6. «Embora sendo ainda apenas um projecto [utópico do Governo Mundial], os seus promotores, como veremos, detêm já um Poder que lhes permite reduzir a soberania de numerosos Estados em todo o mundo, apenas àquilo que não contraria o seu projecto, actuando através da arma mais poderosa, a financeira.

Naturalmente que um tal projecto só poderá ser contrariado e vencido quando os cidadãos se aperceberem de que esse Poder existe e pretende impor-lhes um sistema em que, como em todos os sistemas socialistas, os seus dirigentes têm a pretensão de que sabem melhor do que os próprios, o que os faz felizes.

O 25 de Abril não poderá ser verdadeiramente compreendido senão através das exigências daquele projecto.

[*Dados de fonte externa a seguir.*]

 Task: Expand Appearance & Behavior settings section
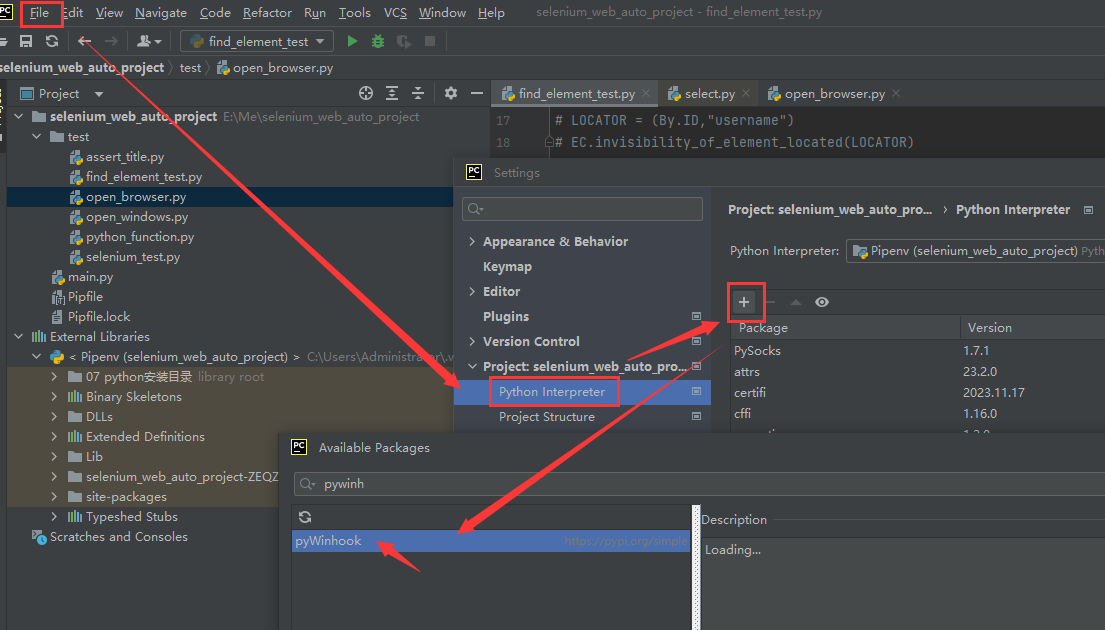coord(472,242)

No fundo, não passou de um pequeno episódio num percurso que se pretende que conduza à formação de um Governo Mundial, que já tem no seu activo um número elevado de vitórias e de vítimas» (in Fernando Pacheco de Amorim, «25 de Abril - Episódio do Projecto Global», 1996).

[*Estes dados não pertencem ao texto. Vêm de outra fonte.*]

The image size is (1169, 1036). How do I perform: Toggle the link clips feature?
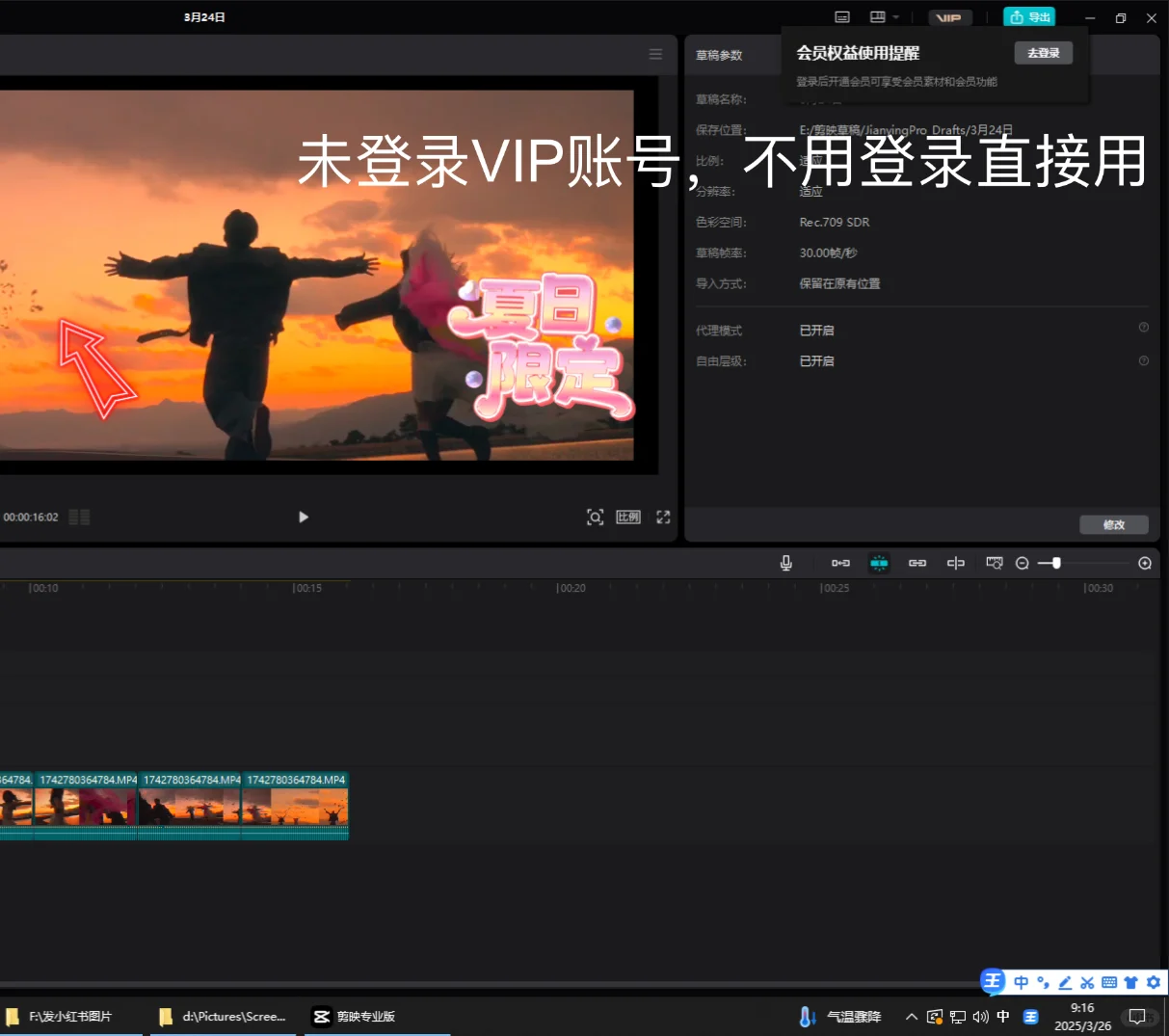point(917,563)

7. «Entre os que hoje perfilham o Governo Mundial, encontra-se Vladimir Putin, um 'ex-agente' da KGB cuja retórica sobre a liberdade, a democracia e os direitos humanos só ilude os enganados enganosos. Daí também o apregoar da dita 'lei internacional' que o líder russo deseja, a par de todos os líderes do mundo actual, ver protagonizada pela ONU nos seguintes termos:

"Consideramos as tentativas para minar a legitimidade das Nações Unidas como algo extremamente perigoso. Isso poderia levar ao colapso de toda a arquitectura das relações internacionais e nada mais restaria senão a lei da força. Teríamos então um mundo dominado pelo egoísmo em vez do trabalho colectivo, um mundo caracterizado pela tirania e não pela igualdade. Não haveria democracia nem liberdade num mundo onde os diferentes estados seriam substituídos por um número crescente de protectorados e territórios externamente controlados" (discurso de Vladimir Putin nas Nações Unidas, 2015).

Por outras palavras: quem não obedecer à agenda totalitária das Nações Unidas será considerado inimigo da paz, da liberdade e da 'comunidade internacional', assim como declarado inimigo de tudo o que, efectivamente, está a ser levado a cabo para que não hajam nações soberanas nem Estados independentes, porque, na verdade, só existirão protectorados, territórios e regiões 'externamente controladas'. E, claro, o líder russo também adere à agenda ambientalista da ONU».